Directions ::
Could you give the data below as a JSON list of strings, one string per line, skipping blank lines and leaving the pictures out?

Data to use ::
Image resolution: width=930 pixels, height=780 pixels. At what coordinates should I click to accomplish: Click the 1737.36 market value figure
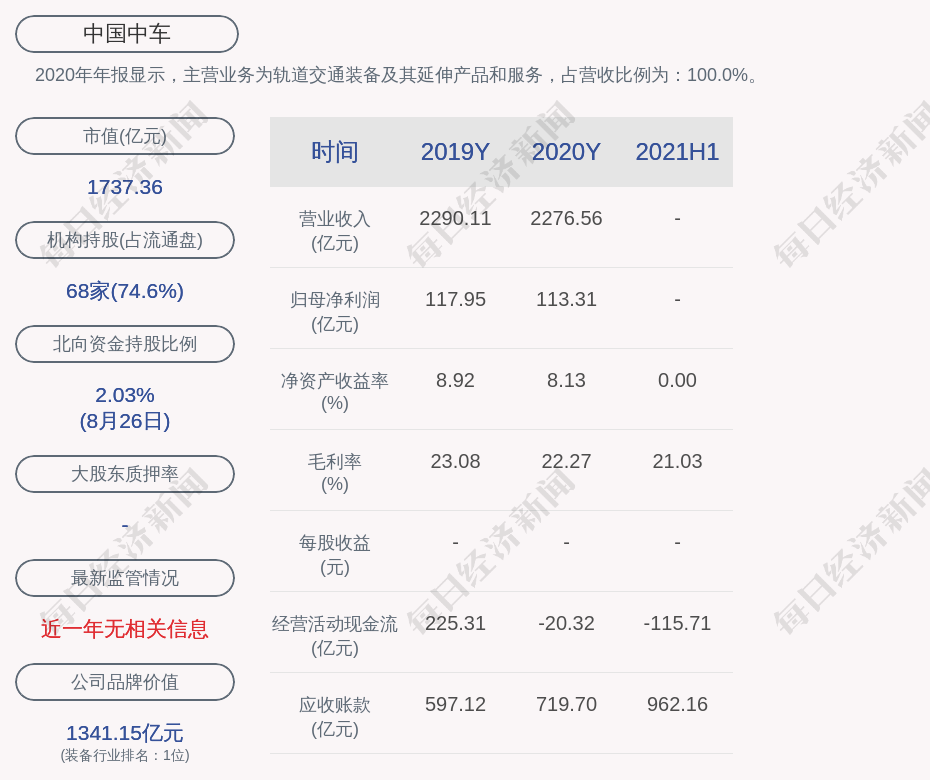pyautogui.click(x=125, y=187)
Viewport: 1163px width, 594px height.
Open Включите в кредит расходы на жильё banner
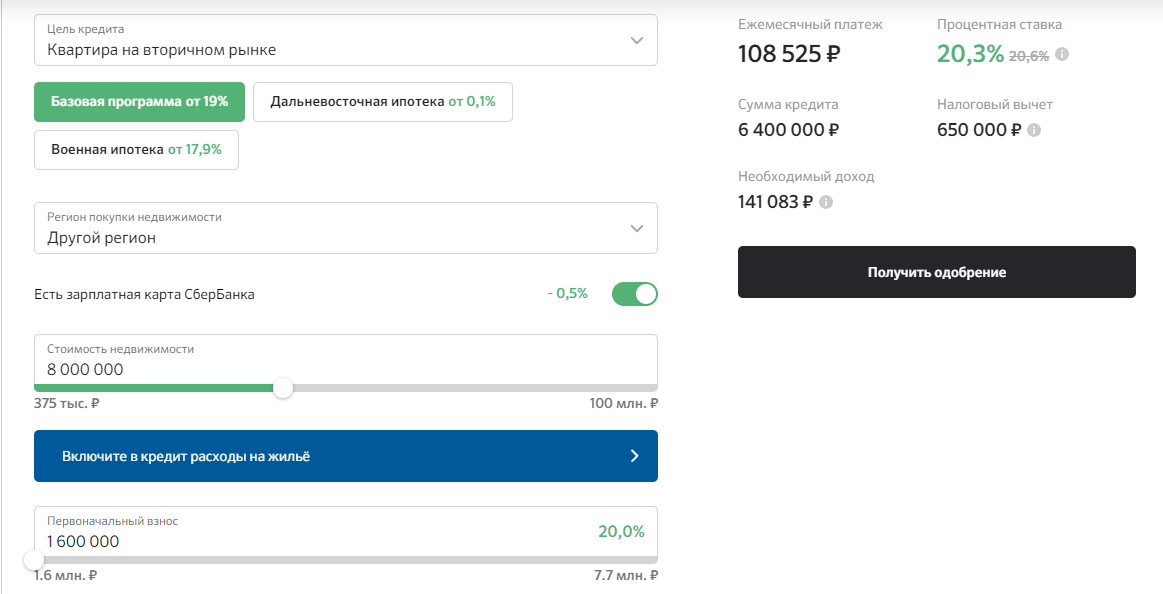[346, 456]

Full answer ::
[
  "Image resolution: width=930 pixels, height=780 pixels. At what coordinates should I click to accomplish: Click the 1737.36 market value figure",
  "pyautogui.click(x=125, y=187)",
  "Viewport: 1163px width, 594px height.",
  "Open Включите в кредит расходы на жильё banner",
  "[346, 456]"
]